▶ Your assignment
Sift the material for lines containing "banner", and return them.

▶ Data provided
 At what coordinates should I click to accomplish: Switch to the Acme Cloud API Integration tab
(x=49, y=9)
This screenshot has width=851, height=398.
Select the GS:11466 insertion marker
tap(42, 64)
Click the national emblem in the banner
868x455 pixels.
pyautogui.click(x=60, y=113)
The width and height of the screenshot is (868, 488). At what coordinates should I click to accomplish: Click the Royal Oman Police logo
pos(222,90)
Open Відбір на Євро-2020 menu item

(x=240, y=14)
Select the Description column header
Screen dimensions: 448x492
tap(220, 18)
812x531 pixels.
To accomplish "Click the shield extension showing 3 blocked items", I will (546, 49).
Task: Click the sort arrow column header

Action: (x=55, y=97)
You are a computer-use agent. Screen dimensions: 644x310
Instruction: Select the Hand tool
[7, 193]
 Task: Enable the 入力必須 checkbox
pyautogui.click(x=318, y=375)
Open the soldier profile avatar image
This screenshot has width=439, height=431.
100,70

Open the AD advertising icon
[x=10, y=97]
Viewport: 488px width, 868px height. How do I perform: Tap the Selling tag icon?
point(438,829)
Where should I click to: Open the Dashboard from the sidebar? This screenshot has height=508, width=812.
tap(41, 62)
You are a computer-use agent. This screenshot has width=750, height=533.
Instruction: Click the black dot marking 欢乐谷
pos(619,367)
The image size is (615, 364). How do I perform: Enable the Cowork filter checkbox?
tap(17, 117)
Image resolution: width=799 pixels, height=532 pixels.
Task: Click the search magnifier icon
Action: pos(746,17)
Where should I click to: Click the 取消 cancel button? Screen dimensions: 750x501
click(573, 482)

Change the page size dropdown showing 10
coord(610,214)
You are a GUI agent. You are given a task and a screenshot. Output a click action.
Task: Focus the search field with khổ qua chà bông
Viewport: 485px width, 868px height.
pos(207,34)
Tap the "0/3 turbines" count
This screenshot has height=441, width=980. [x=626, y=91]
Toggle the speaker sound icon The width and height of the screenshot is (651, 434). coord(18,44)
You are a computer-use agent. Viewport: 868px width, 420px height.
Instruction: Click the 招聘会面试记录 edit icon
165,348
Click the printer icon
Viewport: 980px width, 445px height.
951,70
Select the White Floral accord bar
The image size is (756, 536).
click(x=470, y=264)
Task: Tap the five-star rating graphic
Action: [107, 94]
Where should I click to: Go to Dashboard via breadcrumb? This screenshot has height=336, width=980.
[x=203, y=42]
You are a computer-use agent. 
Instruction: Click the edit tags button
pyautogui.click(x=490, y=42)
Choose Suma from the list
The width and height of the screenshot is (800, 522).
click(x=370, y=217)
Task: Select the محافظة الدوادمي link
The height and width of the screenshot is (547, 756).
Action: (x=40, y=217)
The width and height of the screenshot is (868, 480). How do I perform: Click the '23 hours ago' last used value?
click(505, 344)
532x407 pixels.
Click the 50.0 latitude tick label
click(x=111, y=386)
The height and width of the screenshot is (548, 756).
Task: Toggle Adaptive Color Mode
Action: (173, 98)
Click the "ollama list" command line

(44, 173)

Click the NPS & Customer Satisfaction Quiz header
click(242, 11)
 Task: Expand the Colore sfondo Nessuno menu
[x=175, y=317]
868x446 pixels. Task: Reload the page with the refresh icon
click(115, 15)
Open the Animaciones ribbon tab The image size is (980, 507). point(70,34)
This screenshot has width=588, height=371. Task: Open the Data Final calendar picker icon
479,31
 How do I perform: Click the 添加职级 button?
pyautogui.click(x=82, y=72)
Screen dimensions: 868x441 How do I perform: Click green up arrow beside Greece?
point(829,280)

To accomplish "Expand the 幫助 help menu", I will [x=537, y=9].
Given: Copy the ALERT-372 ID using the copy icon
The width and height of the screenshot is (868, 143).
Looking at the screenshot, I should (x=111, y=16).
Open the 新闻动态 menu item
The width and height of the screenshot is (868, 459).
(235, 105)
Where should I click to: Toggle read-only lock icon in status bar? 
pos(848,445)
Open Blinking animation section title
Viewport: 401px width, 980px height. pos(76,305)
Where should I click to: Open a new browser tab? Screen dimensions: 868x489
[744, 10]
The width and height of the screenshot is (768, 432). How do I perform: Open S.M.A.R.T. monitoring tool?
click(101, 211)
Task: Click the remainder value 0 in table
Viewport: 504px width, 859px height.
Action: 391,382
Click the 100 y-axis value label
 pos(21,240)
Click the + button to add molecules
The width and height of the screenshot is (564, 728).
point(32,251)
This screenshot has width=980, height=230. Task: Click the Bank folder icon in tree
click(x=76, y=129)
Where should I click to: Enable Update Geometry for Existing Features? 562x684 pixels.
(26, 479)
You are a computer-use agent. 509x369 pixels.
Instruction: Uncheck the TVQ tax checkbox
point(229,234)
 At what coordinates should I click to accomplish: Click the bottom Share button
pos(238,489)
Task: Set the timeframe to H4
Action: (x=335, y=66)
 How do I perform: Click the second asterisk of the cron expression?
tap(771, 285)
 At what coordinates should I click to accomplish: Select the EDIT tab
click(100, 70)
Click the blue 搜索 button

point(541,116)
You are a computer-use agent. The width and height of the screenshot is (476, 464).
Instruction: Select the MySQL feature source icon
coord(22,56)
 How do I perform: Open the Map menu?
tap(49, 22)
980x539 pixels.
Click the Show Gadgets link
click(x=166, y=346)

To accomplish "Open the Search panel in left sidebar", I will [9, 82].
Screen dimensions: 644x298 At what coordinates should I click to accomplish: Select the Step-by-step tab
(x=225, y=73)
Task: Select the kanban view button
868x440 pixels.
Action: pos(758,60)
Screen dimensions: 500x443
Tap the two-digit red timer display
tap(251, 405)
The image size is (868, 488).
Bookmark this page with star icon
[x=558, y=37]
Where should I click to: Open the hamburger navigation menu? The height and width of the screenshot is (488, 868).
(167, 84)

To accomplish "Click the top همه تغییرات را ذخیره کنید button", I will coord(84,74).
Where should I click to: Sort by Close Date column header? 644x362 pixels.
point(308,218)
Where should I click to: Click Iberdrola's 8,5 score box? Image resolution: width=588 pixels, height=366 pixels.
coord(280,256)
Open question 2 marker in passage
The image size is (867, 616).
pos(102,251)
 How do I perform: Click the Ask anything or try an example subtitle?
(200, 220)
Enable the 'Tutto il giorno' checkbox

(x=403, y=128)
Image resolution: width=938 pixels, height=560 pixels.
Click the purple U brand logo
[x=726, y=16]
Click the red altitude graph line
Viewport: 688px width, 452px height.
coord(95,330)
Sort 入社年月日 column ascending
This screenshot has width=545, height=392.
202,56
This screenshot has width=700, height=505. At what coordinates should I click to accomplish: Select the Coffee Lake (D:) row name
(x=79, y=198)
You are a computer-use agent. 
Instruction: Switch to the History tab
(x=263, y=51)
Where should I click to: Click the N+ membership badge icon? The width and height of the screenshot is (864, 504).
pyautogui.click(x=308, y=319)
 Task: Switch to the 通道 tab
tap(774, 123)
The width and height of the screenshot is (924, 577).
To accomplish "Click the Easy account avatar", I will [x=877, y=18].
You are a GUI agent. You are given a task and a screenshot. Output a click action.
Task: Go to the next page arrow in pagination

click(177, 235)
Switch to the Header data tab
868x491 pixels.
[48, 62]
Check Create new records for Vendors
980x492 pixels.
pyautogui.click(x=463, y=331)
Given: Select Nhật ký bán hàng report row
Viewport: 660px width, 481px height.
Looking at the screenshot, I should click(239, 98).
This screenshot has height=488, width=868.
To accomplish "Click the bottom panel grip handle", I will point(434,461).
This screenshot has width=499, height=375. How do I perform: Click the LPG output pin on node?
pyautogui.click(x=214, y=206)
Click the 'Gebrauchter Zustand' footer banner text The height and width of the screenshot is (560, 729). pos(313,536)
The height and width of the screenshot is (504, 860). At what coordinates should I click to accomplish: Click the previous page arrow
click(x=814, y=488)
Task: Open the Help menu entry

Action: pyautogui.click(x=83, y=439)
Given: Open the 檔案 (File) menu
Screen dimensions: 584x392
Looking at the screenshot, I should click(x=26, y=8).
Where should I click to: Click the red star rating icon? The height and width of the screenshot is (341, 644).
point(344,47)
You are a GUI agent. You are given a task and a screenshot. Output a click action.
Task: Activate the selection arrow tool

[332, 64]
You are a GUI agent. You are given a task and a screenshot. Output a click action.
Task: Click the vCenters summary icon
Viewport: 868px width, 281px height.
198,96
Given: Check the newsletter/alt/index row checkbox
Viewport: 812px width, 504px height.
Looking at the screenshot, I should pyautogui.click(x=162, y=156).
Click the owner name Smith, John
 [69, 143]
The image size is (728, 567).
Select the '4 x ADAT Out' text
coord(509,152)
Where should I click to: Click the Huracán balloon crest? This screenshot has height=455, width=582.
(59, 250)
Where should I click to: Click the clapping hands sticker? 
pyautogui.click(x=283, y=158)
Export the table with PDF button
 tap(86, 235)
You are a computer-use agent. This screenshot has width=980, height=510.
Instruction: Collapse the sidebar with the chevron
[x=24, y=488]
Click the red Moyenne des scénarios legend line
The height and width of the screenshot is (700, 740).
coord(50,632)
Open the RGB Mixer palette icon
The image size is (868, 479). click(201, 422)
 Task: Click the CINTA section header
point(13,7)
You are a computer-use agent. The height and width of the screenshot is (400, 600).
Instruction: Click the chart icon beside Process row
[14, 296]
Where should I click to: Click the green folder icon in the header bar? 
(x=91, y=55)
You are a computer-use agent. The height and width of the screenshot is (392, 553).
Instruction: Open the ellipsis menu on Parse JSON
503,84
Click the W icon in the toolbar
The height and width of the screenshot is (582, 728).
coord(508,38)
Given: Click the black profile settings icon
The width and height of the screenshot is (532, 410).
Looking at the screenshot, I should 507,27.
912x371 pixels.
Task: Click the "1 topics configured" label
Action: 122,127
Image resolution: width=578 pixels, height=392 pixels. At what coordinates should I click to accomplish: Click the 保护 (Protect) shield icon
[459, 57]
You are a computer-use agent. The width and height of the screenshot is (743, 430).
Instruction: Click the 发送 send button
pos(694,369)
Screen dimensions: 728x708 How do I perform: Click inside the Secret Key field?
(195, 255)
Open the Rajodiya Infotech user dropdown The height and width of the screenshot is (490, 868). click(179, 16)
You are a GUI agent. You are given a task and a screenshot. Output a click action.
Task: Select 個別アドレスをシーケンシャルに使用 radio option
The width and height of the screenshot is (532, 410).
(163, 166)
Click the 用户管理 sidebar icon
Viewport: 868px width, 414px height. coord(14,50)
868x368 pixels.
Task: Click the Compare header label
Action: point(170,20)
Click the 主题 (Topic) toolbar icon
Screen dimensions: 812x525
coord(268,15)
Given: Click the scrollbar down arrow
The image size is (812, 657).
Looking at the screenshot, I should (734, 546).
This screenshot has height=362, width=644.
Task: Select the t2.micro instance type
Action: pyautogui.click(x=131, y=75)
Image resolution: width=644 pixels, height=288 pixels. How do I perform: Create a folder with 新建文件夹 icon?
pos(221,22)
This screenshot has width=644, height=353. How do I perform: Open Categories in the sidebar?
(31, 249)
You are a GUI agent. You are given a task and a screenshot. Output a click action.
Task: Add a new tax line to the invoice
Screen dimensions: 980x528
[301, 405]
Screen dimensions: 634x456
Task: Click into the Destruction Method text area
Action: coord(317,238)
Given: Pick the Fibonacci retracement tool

▶ Exercise answer
Click the national emblem in the banner
Click the 'Gebrauchter Zustand' footer banner text The height and width of the screenshot is (560, 729). pos(313,536)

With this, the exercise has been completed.